**What is required**
Beginning with the line containing "This screenshot has width=360, height=360.", give every line again exactly as it is, ending with the last line of the entries.
══════════════════════════════
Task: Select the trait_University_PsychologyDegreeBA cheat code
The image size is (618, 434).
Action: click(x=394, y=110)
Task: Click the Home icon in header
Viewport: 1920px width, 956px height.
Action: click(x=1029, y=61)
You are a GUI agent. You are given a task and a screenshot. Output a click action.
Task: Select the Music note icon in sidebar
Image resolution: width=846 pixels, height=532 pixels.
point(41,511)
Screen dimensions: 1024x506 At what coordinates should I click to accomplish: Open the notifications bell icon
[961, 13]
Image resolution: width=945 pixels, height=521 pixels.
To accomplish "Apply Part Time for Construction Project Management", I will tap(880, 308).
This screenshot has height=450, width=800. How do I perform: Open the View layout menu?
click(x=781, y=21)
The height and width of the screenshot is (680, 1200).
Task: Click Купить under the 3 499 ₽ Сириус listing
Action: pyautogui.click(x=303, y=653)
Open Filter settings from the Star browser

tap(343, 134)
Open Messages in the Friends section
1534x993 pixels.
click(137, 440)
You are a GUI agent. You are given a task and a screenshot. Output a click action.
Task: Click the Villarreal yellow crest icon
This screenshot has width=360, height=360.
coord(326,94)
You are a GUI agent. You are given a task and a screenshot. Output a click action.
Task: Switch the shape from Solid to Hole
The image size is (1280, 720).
══════════════════════════════
**Result of this exercise**
This screenshot has width=360, height=360.
coord(326,94)
You are a GUI agent. You are given a task and a screenshot. Output a click action.
Task: Switch the shape from Solid to Hole
The image size is (1280, 720).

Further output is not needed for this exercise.